8. A fault diagnosis system based on dual-modal GAF encoding and cross-modal fusion, used to implement the fault diagnosis method as described in any one of claims 1-7, characterized in that, include: The dual-modal coding module is configured to: acquire the vibration signal of the rotating machinery, perform time-domain coding using the GASF method and frequency-domain coding using the FFT-based GADF method, respectively, to generate GASF and GADF images with complementary physical features; The feature extraction and fusion module is configured to: use two feature extraction networks with the same structure but independent parameters to extract deep feature sequences from GASF and GADF images respectively, and enhance and fuse the extracted deep feature sequences; during the enhancement, the model is progressively evolved from shallow global exploration to deep local focus through monotonically decreasing constraints; The interpretability analysis module is configured to output fault diagnosis results based on the fused features, and simultaneously output three dimensions of visual evidence, including: In the coding layer, Grad-CAM activation heatmaps are generated for GASF and GADF images respectively. The decision-making basis area is highlighted on the GAF image, and the physical correspondence between the activation area of ​​the heatmap and the time-domain periodicity and frequency-domain fault characteristic frequency of the vibration signal is established. At the feature layer, a heatmap of the attention weight matrix during deep feature sequence fusion is output, and the center kernel aligned CKA is used to quantitatively evaluate the feature space similarity between modalities. The output CKA values ​​are used to prove that substantial feature interaction is achieved between modalities. At the decision level, the modality fusion weight distribution during deep feature sequence fusion is output; The results output module is configured to output a complete diagnostic report consisting of fault diagnosis results and visual evidence from three dimensions.

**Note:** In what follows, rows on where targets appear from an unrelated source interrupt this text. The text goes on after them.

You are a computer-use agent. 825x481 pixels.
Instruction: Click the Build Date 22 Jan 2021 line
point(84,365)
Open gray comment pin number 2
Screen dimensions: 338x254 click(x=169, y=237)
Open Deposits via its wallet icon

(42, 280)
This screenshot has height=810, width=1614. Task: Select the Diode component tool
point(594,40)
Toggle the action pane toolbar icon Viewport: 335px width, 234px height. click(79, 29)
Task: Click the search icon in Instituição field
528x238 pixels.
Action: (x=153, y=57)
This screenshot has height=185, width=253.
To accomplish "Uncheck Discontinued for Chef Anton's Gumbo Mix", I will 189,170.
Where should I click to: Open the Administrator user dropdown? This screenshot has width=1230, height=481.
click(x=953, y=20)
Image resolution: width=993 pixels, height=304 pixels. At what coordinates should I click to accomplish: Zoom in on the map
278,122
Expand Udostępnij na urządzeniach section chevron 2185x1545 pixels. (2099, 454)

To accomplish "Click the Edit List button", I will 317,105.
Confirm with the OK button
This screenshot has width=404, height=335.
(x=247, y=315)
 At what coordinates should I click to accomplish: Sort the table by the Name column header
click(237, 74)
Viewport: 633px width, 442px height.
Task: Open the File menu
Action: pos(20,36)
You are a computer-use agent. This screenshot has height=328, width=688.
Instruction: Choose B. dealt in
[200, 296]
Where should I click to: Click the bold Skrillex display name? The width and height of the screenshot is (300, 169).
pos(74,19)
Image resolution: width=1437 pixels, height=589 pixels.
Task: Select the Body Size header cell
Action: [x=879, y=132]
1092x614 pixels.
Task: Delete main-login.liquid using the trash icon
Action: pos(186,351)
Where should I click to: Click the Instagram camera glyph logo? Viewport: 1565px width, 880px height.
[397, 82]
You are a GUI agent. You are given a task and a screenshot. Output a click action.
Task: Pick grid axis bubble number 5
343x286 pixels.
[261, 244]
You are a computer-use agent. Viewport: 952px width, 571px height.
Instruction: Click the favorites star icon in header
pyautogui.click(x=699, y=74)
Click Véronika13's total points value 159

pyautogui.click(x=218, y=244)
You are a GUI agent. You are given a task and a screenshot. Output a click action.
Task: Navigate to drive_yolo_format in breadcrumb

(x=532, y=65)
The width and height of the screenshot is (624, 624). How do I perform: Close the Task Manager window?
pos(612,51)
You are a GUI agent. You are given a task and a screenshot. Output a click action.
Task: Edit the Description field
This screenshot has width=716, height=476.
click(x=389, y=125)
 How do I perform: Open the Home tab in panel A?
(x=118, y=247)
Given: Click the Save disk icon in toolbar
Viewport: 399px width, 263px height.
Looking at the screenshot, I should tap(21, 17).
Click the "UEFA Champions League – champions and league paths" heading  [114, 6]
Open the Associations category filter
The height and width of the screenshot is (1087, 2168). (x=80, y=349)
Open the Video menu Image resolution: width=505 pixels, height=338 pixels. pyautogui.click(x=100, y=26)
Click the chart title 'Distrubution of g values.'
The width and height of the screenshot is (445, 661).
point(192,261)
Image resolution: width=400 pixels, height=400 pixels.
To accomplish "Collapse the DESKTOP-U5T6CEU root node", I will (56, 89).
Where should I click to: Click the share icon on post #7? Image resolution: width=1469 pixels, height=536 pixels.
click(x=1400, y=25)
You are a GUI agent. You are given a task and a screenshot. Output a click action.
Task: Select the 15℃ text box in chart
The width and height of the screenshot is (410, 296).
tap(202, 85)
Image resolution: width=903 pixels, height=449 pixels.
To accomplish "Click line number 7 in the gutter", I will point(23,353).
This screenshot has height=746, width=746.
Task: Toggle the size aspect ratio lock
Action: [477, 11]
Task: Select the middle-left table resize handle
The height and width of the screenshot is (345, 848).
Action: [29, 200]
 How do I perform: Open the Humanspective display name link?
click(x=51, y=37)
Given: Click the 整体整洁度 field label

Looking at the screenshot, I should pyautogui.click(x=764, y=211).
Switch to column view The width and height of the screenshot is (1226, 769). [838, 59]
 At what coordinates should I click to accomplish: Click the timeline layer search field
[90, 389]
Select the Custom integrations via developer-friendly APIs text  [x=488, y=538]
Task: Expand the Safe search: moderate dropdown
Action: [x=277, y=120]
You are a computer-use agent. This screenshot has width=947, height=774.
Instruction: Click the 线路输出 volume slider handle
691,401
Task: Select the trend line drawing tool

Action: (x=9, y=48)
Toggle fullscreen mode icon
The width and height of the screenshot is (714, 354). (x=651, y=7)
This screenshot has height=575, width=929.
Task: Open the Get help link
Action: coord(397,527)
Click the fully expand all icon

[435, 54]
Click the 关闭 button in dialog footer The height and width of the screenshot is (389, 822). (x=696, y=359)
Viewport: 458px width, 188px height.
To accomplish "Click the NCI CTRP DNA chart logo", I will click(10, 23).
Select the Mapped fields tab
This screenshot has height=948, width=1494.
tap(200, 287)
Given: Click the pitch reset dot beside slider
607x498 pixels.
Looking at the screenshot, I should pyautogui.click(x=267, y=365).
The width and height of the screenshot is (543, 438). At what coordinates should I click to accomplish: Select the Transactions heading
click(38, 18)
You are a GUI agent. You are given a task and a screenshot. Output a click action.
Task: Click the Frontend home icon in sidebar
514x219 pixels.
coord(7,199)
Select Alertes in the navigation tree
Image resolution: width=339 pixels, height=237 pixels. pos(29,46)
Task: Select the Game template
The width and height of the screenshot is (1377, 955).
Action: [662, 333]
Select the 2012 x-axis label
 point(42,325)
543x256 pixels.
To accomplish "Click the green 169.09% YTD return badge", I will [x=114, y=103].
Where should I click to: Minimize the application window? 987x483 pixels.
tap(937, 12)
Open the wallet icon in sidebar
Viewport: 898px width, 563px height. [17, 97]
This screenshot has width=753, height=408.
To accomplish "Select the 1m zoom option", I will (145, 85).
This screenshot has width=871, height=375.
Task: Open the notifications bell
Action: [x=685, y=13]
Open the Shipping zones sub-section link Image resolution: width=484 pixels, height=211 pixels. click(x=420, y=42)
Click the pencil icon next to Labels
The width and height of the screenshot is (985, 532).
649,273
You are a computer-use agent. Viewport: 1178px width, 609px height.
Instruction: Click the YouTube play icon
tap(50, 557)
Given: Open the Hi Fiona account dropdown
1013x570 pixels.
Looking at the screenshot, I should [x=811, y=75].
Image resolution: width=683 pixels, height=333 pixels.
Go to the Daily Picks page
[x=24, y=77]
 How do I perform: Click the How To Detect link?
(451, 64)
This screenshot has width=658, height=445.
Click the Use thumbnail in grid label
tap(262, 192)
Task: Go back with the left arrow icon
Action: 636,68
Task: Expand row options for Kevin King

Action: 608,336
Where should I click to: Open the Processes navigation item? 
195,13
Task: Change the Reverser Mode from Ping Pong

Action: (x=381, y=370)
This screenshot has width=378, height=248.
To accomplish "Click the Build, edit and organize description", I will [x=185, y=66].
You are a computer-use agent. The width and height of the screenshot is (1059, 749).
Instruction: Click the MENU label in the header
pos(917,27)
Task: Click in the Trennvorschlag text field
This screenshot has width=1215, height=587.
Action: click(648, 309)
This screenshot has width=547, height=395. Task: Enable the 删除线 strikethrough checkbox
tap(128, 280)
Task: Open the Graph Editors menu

9. A computer-readable storage medium, characterized in that, It stores a computer program that, when executed by a processor, implements the steps in the fault diagnosis method of bimodal GAF coding and cross-modal fusion as described in any one of claims 1-7.

10. A computer device, characterized in that, It includes a memory, a processor, and a computer program stored in the memory and executable on the processor, wherein the processor executes the program to implement the steps in the fault diagnosis method of bimodal GAF coding and cross-modal fusion as described in any one of claims 1-7.